Minister for Education Giriraj Mani Pokharel has agreed to take the proposal to the Cabinet for approval.
“Pokharel has asked us to wait for a couple of days for a formal decision,” Ritu Raj Sapkota, chairperson of NPABSAN, told the Post on Monday. Against the directives from a parliamentary committee and the government, the two associations of the private schools on June 28 had asked the parents to clear the pending tuition fees.
The schools had asked for the payment of fees for the month of Chaitra (March/April) and the following months. The two school associations had said that as tuition money is their only source of income, they have no option but to charge the fees.
They had also urged parents to get their wards registered for the new academic year, though the ministry had said that schools cannot call for new admission amid the Covid-19 pandemic.
The ministry had then directed private schools to refrain from charging tuition fees and the schools, in response, had threatened to discontinue the online classes.
The ultimatum from school operators has led the education ministry to withdraw its directive.
“The dialogue is ongoing. We will find out a meeting point soon,” Deepak Sharma, spokesperson at the Ministry of Education, Science and Technology, said.
Private schools have submitted a proposal to the ministry with the recommendation of categorising the parents based on their income and charging them fees accordingly.
Sapkota, the chairperson of NPABSAN, said they would agree even if they are allowed to charge half of the fee now and the remaining amount after the situation normalises.

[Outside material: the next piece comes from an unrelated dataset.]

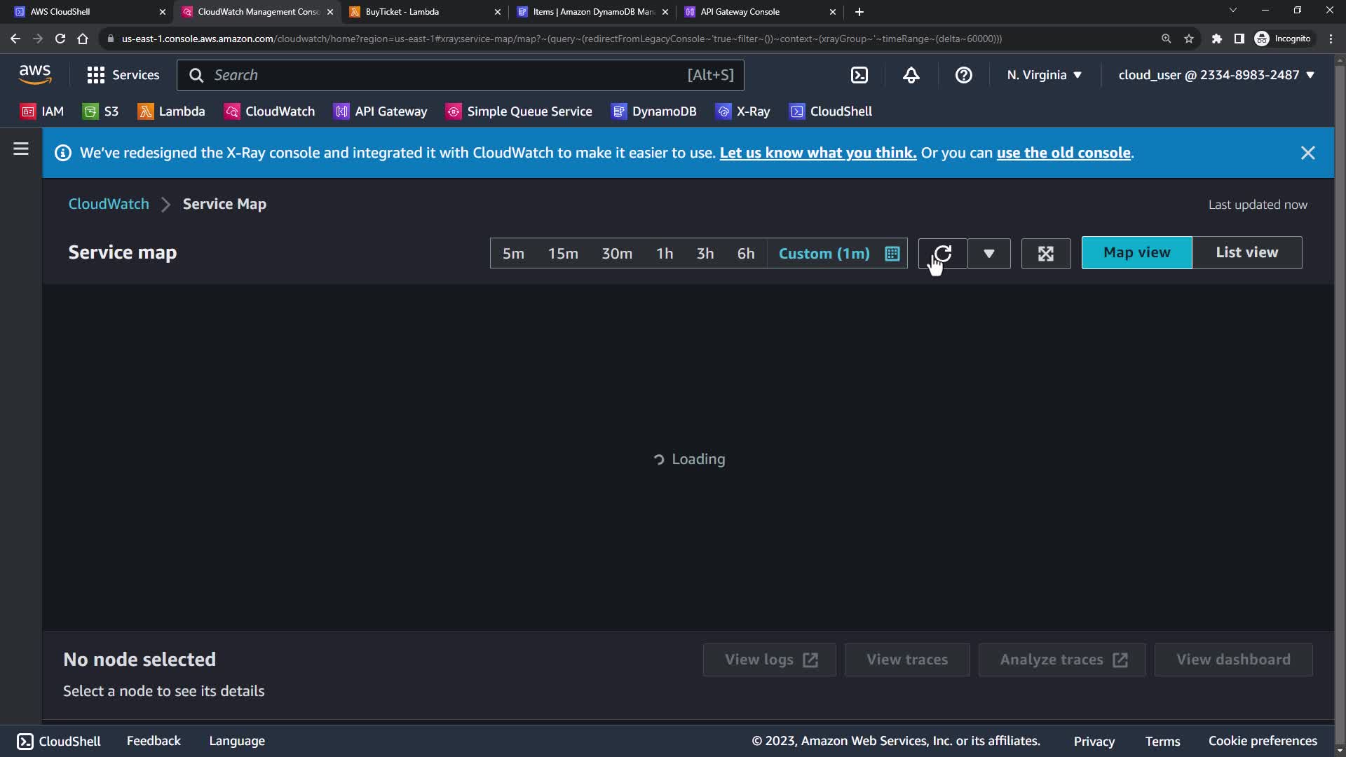
Task: Open the side navigation hamburger menu
Action: 21,149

A month after the lockdown, the government had asked the schools to waive off the tuition fees for a month. The government had also announced a soft loan scheme for schools struggling to pay their teachers and cover other costs.
The associations of the guardian and student unions had been asking private school operators not to build any pressure on parents to pay the fee at the time of crisis.
After the education ministry withdrew its directive, the guardian association has called on its members not to pay the schools. The student unions, meanwhile, have warned of “negative consequences” if any school is found forcing parents to pay their children’s tuition.
Experts on the field of education have said the inconsistency on the part of the education ministry has led to the problem. They said the ministry should not make any announcement if it cannot implement it.
“If the education ministry had to backtrack it should have left the parents and the schools to decide on the fees,” Binay Kusiyait, a professor at Tribhuvan University, who has done several researches on the school education system, told the Post.